Para evitar fofocas, estabelecer mecanismos que favoreçam um comportamento ético, amigável e autêntico dentro das empresas é imprescindível (Foto: Getty Images )

A fofoca é um desses fenômenos demasiadamente humanos que existe desde que o mundo é mundo, ou pelo menos, segundo Yuval Harari (na famosíssima obra Sapiens), desde que o homo sapiens, uns 70 mil anos atrás, passou a dominar amplamente o planeta, desbancando as demais espécies humanas. O desenvolvimento da habilidade cognitiva da linguagem, as exigências de precaução frente aos perigos e as ficções consensuais (mitos, lendas e crenças) que estimulam a imaginação e convencem os outros, nos trouxeram até aqui. Harari atribui à fofoca um papel-chave nessa evolução porque, na condição de animais hipersociais, vivendo em bandos, era importante saber quem odiava quem, quem estava dormindo com quem, e quem seria confiável ou não. Desde então a fofoca rola solta.

Muitos milênios depois, já na Grécia antiga, Aristóteles (século IV a.c.) considerava as fofocas triviais um passatempo agradável, mas alertava para o vício da intromissão na vida alheia, e os riscos das fofocas mentirosas. Naquele tempo, os tribunais de justiça não contavam com juízes profissionais ou procedimentos de averiguação dos fatos – ou seja, a reputação das partes contava muito em qualquer querela judicial. Assim sendo, desacreditar oponentes por meio de fofocas e intrigas era uma tática corriqueira.

Embora comum, fofocar é um comportamento que envolve vários aspectos negativos e tão somente um positivo. Entre os pontos criticáveis estão: 1) excluir da conversa seu principal objeto, retirando-lhe a oportunidade de se manifestar; 2) destilar moralismo e maledicência, pois frequentemente são apontados erros e defeitos de um terceiro e 3) circular uma história que é parcial, com risco de criar boatos e mentiras com consequências graves.

O lado positivo é que contar algo para os outros não deixa de ser um ato de comunicação que engaja pessoas por meio de um interesse comum – e isso acaba por contribuir para a coesão social. É o que dizem importantes pesquisas em Psicologia Social. Se a nossa curiosidade pelas outras pessoas fosse zero, teríamos uma sociedade seriamente fragmentada. Além disso, frequentemente o mexerico é sobre supostos desvios de conduta. Logo, o temor de ser mal falado acaba inibindo comportamentos inapropriados, reforçando entre os fofoqueiros a sensação de que estão do lado certo.

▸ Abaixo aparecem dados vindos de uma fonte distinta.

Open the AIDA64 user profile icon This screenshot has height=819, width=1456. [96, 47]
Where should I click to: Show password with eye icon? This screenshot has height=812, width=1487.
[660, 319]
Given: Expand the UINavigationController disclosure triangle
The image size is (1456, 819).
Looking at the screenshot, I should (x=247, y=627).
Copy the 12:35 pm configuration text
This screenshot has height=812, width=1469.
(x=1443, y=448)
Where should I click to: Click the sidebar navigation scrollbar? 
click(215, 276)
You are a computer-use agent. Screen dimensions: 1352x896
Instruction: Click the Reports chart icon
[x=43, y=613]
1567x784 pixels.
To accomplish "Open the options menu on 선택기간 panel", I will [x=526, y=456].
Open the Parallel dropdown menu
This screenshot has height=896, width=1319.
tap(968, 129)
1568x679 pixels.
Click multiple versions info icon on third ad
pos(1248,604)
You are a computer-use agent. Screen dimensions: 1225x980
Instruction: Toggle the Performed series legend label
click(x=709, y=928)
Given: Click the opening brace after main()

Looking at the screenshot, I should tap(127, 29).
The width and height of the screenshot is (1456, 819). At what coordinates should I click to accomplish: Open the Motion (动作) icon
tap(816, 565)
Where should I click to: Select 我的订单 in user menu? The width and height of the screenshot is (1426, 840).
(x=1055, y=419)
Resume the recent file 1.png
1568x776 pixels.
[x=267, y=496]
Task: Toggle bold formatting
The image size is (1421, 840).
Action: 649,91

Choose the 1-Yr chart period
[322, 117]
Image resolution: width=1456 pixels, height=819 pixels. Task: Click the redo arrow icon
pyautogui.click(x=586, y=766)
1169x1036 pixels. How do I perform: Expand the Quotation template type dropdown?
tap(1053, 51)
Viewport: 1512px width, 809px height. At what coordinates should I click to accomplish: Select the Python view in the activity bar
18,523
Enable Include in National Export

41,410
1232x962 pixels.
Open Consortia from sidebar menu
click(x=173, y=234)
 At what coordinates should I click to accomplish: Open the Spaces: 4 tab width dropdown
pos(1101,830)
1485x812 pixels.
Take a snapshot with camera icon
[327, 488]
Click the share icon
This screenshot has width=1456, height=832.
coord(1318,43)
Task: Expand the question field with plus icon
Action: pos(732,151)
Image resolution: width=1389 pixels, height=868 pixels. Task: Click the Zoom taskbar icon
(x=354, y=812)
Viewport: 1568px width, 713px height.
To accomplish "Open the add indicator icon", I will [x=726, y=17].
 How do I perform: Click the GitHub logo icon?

E por que fofocamos? A fofoca traz alguns benefícios, nenhum deles louvável, diga-se de passagem. Ela dá a sensação de poder, por termos acesso a uma informação privilegiada. Ela também ajuda os fofoqueiros a se sentirem superiores se comparados com a vítima da fofoca. E há, ainda, uma função terapêutica, que é aliviar a tensão de desejar transgredir falando da transgressão alheia em vez de praticá-la (correndo-se o risco de cair na boca do povo).

No universo corporativo tudo isso ganha contornos mais graves. Trata-se de grupos sob intensa convivência e pressão. Ao contrário da fofoca de bar ou entre vizinhos, em que depois as pessoas se afastam e o assunto esfria, na empresa o mexerico pode virar uma rede de intrigas. Em particular, autoestima baixa, ressentimentos pessoais e a concorrência interna, convertidos em vingança, cochichos e risadas, acabam por induzir a formação de crenças coletivas que podem ou não ter fundamento. O resultado – independente do veredito – é a emergência de um clima de desconfiança, de conflitos, de atitudes defensivas e individualistas, onde a hipocrisia cordial reina, e com ela outros problemas advém.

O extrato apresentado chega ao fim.